Introduction

Flax (Linum usitatissimum L.) is a plant with very long breeding traditions dating back to ancient times. New technologies concerning transgenesis give the opportunity to modify flax plants and their products, especially that this plant species can be easily transformed by Agrobacterium tumefaciens (Ludvíková and Griga 2015). The first study regarding the transformation of flax by using of A. tumefaciens was published in 1983 (Hepburn et al. 1983). It should be pointed out that flax is characterized with very low genetic variability, because it is self-pollinated, thus transgenesis might be the method for improving its properties and increasing genetic diversity.

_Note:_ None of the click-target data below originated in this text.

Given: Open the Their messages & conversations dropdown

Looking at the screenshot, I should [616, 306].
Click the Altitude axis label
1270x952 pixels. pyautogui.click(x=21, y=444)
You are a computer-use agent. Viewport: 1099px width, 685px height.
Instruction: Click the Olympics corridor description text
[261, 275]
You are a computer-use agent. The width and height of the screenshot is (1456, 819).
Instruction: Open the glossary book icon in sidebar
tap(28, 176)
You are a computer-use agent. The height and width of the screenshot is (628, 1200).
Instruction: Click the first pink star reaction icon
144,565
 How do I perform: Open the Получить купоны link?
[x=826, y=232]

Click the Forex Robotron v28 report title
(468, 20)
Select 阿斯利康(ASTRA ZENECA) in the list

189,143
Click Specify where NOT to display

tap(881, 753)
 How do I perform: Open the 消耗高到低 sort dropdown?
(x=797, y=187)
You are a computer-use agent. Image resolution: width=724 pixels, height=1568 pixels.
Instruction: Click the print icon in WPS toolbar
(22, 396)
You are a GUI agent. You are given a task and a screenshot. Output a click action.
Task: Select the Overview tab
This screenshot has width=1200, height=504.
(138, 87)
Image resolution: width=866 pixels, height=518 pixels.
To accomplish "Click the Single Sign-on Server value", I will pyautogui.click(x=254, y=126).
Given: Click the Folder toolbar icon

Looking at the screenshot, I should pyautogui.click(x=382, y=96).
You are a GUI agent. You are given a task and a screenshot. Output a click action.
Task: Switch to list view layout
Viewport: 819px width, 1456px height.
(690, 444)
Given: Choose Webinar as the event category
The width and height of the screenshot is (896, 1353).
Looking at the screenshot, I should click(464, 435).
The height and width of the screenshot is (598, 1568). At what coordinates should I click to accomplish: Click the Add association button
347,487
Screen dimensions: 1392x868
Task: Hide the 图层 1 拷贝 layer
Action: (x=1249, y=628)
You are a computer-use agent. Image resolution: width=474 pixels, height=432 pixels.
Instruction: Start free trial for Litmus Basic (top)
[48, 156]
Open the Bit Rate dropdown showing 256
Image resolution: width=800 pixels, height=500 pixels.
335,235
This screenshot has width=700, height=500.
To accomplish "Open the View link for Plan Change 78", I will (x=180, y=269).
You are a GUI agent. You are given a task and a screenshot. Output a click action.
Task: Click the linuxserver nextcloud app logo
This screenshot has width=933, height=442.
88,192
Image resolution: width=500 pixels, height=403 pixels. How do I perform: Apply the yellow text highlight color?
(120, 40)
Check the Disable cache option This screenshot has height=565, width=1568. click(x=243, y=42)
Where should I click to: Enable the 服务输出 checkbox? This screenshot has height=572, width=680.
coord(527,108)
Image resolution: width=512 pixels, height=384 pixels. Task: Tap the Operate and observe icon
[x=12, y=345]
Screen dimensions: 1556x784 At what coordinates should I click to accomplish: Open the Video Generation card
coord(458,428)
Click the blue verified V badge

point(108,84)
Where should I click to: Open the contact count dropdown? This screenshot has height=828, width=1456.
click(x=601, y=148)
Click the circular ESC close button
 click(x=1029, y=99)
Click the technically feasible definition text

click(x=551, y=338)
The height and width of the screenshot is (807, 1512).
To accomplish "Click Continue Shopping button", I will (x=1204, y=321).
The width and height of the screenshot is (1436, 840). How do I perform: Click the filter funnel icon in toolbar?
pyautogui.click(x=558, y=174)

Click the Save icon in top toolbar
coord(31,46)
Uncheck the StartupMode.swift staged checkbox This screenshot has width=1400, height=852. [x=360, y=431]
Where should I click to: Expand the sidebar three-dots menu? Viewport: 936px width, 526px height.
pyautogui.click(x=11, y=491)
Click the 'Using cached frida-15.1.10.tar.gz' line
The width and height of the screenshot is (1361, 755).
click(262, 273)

Nowadays two main directions of flax research can be distinguished: one concerning flax transformation resulting in the improvement of qualitative or quantitative properties for example increasing of polyunsaturated fatty acids in flax seeds (Du et al. 2019) and second related to in vitro cultures of flax cells and induction of secondary metabolites synthesis. The example for this type of research may be the application of chemogenic silver nanoparticles in flax cultures for obtaining increased level of lignans and neolignans (Zahir et al. 2019).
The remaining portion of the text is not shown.